I 100% get what's going on at the hospital but how much of the population is that? How many in the hospital that are on ventilators are those with underlying issues? I'm guessing most. We hear about all of the deaths but when will anyone say that out of the 800k deaths reported, almost 750k are age 50 and above? The smallest population in this country is responsible for easily most of the deaths. I say all of that to say this. This approach made no sense at all to me and we just want to throw the vaccine out there indiscriminately. We are talking about vaccinating children when majority of them have mild to no symptoms. We lost WAY more children 18 and under to pneumonia than we have COVID but we want to heap this on them? Why?
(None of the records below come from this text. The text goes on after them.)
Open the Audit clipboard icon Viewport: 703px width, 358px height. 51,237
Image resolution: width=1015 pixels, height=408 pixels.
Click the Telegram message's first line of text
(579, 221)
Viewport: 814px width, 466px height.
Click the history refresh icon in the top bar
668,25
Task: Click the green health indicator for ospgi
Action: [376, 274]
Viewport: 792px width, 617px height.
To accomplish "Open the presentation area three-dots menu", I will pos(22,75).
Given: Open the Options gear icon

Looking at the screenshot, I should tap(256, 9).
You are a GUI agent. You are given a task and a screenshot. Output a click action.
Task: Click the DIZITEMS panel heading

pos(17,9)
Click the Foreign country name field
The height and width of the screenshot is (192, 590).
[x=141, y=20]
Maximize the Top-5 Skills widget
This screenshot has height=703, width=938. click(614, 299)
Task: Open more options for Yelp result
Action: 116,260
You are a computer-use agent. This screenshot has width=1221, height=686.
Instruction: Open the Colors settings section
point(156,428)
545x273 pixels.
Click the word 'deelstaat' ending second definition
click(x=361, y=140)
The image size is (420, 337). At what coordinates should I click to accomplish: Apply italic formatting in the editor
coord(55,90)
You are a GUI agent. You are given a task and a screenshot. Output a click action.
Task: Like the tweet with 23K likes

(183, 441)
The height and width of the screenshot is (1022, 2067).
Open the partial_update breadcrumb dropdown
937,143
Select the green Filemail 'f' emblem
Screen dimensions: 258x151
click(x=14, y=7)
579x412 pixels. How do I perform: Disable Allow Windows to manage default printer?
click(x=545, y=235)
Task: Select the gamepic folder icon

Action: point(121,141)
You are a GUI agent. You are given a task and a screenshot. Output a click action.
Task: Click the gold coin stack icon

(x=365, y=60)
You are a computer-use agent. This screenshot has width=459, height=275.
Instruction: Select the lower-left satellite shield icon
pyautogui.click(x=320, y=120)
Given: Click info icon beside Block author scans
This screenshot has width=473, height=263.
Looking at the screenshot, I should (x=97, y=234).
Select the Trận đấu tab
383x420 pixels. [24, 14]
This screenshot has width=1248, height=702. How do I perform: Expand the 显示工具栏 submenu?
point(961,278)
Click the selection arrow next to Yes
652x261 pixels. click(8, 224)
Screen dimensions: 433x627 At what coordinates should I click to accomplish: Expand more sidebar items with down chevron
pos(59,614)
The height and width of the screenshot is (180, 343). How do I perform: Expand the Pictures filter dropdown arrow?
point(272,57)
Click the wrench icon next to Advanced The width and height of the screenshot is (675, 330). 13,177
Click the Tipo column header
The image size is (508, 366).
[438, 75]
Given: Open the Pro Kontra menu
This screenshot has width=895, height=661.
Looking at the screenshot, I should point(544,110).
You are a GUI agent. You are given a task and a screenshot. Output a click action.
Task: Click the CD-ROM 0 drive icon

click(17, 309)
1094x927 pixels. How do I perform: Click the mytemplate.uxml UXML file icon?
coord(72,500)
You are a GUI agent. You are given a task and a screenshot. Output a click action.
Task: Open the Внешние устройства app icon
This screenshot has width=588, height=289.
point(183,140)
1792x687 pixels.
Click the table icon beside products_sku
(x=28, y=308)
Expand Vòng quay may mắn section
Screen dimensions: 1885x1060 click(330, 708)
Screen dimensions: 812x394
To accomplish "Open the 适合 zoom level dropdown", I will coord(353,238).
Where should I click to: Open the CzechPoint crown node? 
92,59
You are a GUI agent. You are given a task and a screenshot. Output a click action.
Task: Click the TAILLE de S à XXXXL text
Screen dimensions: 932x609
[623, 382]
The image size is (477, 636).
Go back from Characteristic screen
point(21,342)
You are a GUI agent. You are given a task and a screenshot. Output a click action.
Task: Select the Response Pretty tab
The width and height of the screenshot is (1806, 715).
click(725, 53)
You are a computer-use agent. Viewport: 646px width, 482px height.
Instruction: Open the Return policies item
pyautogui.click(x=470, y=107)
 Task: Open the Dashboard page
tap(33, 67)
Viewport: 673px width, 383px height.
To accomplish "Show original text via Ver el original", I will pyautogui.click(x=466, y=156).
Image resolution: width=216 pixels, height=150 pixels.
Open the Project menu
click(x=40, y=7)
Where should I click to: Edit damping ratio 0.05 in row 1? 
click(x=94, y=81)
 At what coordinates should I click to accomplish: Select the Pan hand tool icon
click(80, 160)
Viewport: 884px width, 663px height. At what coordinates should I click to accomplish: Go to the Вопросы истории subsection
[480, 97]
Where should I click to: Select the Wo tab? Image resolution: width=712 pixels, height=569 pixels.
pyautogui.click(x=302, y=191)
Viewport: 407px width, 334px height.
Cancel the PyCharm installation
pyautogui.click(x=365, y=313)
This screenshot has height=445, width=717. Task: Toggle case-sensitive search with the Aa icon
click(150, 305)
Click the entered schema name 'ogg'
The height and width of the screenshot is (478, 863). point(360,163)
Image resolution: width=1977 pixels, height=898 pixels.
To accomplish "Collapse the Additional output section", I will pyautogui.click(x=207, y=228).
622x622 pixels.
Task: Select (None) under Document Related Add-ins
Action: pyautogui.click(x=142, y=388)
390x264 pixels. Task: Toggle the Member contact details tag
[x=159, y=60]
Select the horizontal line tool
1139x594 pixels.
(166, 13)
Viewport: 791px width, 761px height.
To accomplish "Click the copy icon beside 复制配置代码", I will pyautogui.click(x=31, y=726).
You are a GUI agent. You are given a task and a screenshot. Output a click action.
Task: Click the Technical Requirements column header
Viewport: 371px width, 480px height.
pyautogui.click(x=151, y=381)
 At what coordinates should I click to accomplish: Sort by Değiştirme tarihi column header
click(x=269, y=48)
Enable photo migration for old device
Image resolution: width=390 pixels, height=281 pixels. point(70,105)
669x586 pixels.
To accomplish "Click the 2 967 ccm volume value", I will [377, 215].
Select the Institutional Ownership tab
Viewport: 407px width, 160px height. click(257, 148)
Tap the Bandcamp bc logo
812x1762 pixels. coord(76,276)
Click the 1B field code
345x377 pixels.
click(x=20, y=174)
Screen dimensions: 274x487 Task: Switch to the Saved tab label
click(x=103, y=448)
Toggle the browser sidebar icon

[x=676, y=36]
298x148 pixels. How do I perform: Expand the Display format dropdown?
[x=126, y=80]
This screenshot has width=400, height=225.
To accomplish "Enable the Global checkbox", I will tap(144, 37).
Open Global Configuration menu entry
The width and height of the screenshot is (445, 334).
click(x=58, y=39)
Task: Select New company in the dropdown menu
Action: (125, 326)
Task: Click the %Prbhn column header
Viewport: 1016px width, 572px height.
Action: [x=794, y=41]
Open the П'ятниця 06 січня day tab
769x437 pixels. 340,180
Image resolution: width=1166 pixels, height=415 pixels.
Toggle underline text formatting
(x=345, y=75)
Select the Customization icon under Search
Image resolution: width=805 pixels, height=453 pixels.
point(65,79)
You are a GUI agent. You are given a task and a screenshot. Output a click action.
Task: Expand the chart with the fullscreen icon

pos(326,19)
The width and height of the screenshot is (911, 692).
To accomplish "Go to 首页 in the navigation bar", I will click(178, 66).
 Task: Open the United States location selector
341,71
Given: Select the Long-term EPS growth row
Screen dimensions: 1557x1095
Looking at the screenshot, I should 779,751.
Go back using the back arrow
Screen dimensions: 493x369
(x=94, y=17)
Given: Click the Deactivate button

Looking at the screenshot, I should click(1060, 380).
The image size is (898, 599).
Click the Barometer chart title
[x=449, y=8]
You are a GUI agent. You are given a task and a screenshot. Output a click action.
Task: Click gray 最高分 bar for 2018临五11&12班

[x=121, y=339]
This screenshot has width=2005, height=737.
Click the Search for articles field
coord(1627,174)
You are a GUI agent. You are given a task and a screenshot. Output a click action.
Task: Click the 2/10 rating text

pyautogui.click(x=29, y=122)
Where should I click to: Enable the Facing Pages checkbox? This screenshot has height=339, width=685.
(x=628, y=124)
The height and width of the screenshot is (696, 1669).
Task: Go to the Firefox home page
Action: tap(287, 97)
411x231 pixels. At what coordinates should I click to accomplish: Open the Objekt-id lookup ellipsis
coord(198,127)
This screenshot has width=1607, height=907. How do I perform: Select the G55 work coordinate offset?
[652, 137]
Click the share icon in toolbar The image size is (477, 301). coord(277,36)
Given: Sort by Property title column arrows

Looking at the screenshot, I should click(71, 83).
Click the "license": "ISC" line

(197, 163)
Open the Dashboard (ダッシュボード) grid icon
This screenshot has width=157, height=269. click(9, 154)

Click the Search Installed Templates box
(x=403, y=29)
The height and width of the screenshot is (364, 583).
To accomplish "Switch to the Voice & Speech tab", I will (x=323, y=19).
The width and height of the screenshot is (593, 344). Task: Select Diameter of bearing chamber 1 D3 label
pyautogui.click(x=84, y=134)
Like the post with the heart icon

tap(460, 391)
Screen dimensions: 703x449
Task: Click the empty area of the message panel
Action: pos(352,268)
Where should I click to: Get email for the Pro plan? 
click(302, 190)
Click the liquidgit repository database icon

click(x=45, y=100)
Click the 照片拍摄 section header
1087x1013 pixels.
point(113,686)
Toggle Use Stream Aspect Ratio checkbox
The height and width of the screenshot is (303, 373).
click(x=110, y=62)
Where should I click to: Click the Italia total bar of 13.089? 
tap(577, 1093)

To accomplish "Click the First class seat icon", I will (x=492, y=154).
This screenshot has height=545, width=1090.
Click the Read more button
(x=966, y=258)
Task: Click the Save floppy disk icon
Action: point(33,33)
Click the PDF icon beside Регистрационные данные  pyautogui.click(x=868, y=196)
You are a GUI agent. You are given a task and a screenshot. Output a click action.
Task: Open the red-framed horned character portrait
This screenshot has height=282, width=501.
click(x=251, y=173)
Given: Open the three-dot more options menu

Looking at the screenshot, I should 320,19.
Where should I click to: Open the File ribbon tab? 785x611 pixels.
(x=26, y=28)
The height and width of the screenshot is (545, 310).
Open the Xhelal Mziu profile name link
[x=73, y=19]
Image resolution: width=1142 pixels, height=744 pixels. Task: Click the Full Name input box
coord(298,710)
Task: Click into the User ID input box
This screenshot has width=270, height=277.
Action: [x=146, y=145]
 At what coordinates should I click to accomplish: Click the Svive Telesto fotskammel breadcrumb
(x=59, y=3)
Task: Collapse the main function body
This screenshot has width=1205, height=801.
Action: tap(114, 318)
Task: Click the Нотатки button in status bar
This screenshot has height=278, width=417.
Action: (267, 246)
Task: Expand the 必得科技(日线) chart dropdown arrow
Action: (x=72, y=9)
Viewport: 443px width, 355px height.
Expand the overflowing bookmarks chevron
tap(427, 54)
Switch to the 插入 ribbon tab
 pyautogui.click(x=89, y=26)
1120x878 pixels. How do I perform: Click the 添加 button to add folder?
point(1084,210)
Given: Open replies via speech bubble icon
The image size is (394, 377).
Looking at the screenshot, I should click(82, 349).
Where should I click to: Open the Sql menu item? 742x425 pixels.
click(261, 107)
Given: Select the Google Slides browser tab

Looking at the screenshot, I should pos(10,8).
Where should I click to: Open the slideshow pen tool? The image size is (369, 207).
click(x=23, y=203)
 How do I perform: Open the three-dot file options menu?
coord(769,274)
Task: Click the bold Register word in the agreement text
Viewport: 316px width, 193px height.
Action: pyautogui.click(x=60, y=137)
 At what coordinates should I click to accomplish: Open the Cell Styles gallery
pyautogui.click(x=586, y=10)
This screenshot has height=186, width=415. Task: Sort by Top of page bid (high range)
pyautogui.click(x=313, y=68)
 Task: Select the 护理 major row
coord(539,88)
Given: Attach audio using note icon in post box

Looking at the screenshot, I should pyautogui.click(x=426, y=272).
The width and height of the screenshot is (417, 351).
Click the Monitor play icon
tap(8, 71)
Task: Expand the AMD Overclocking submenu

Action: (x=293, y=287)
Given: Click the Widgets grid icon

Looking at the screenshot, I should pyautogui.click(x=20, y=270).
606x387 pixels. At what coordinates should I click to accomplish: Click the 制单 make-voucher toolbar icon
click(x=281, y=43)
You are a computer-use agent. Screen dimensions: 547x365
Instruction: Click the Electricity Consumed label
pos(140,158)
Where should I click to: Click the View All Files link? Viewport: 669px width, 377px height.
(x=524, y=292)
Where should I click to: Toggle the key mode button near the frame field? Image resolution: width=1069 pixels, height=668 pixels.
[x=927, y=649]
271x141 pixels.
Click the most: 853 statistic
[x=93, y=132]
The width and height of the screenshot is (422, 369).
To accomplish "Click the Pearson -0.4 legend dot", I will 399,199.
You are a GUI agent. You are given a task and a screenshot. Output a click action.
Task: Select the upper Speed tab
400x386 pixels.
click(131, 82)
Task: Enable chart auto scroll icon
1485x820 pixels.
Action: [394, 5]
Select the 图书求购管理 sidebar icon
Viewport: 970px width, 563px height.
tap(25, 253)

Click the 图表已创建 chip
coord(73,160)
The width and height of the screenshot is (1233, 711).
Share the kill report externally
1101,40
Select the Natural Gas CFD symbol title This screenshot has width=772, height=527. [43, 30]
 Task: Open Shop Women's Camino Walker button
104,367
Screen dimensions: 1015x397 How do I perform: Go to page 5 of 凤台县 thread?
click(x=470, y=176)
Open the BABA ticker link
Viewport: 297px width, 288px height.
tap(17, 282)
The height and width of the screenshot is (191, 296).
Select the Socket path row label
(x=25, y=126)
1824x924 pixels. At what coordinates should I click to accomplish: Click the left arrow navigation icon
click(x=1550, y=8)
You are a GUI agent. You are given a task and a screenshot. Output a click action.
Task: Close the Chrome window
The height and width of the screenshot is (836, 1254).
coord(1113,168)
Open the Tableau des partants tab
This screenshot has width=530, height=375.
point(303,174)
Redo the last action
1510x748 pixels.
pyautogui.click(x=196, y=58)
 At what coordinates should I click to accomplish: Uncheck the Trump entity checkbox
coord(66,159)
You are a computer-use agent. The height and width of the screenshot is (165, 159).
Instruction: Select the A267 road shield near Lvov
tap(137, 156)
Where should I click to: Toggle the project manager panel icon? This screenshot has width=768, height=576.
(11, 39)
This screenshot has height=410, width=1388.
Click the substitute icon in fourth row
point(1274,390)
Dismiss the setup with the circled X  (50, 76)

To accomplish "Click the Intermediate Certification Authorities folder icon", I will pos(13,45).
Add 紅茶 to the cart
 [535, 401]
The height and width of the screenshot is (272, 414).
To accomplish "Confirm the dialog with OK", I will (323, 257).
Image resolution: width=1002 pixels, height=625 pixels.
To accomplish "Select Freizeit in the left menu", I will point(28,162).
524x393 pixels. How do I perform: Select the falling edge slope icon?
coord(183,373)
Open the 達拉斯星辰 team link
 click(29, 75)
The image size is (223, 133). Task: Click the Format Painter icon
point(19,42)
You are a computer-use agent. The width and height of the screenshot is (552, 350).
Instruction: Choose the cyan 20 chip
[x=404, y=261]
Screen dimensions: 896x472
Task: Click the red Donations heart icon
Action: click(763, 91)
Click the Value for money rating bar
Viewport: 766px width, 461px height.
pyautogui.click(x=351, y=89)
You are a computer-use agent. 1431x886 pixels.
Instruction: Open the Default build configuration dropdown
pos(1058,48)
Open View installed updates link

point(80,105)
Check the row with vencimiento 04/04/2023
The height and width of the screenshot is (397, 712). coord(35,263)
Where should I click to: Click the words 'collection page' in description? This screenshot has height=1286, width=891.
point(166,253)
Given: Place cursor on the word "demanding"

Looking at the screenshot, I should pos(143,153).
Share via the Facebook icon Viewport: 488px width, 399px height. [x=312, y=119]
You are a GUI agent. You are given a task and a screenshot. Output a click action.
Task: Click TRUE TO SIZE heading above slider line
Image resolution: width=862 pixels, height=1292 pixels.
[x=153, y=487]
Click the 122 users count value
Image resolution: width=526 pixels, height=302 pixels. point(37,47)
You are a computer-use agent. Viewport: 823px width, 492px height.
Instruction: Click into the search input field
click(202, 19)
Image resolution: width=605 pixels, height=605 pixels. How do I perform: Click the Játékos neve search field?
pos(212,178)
For those in the medical field, why would focusing on the most vulnerable (those over 50 and those with underlying issues and overweight), monitor how it affected the rest of the population and putting real research into long COVID not work; what would be the advantages or disadvantages? What made vaccination for everyone 5 and up the "better" option?

Sad thing is most will see this and just want to argue or leave clowns (which usually makes me laugh when left without comments, for reasons). These are legitimate questions and concerns. But we live in a "trust the ever changing data and ask questions later" age of COVID.